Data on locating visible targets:
* * * * *

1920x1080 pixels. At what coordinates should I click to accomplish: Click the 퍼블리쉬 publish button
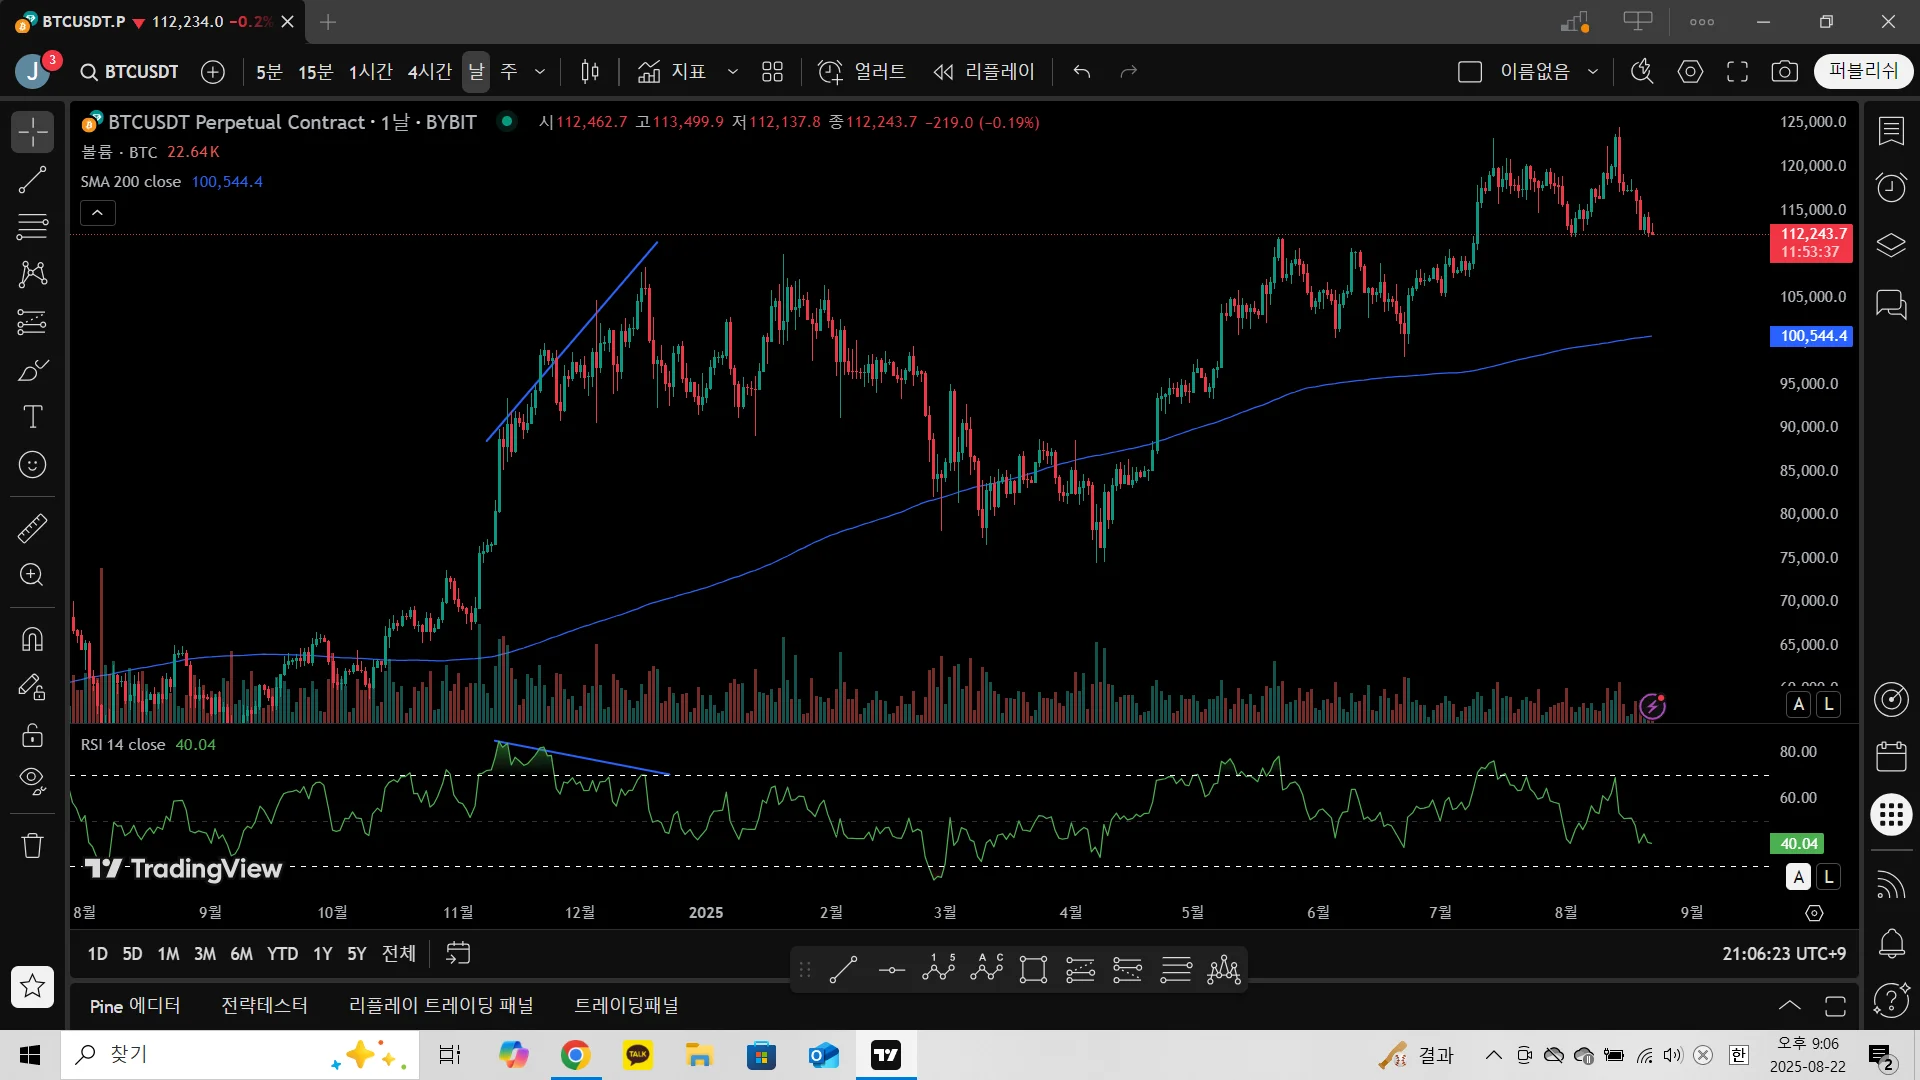1862,71
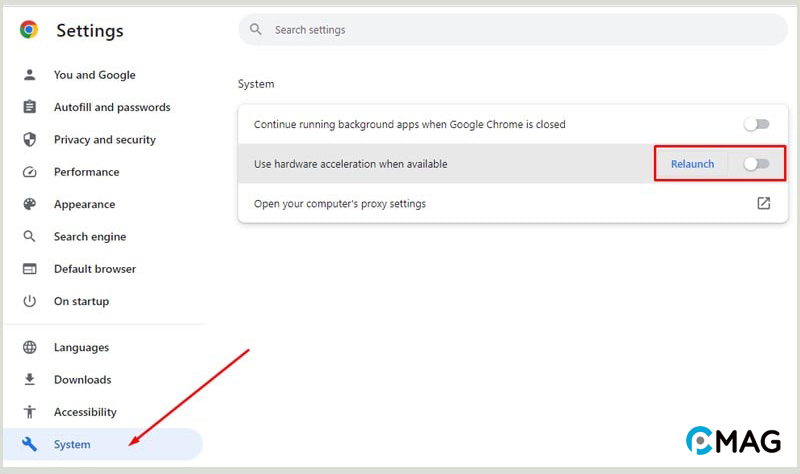This screenshot has height=474, width=800.
Task: Click the Chrome logo icon
Action: 29,30
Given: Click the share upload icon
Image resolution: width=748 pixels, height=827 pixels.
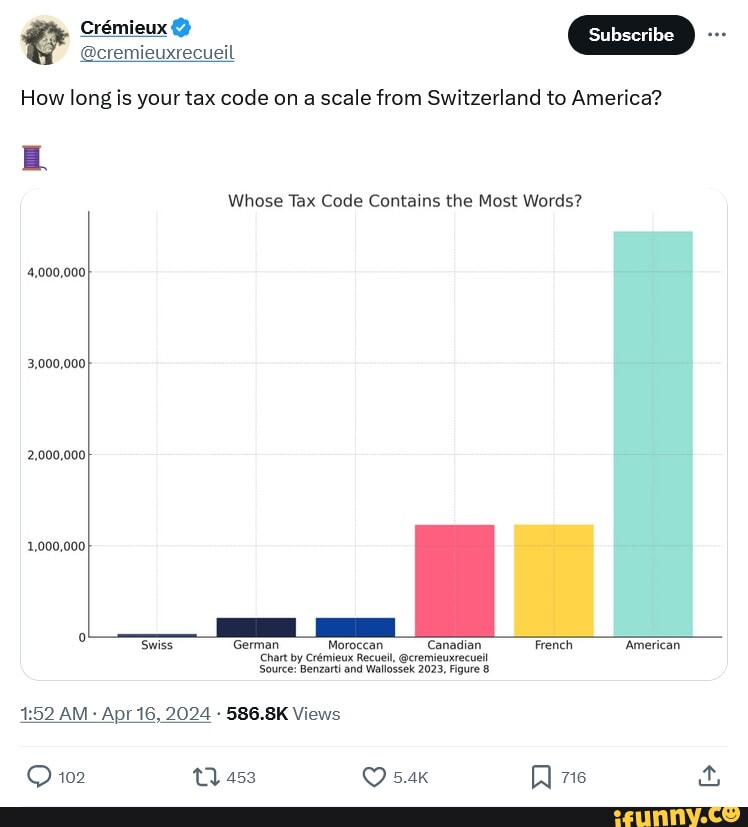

* * * * *

Request: Can you reproduce every line of the records above word for word, leaving out the pictures?

Output of the task:
1920x1080 pixels. At what coordinates should I click to accomplish: Click the 퍼블리쉬 publish button
1862,71
This screenshot has height=474, width=800.
Task: Click the Chrome logo icon
Action: 29,30
Given: Click the share upload icon
Image resolution: width=748 pixels, height=827 pixels.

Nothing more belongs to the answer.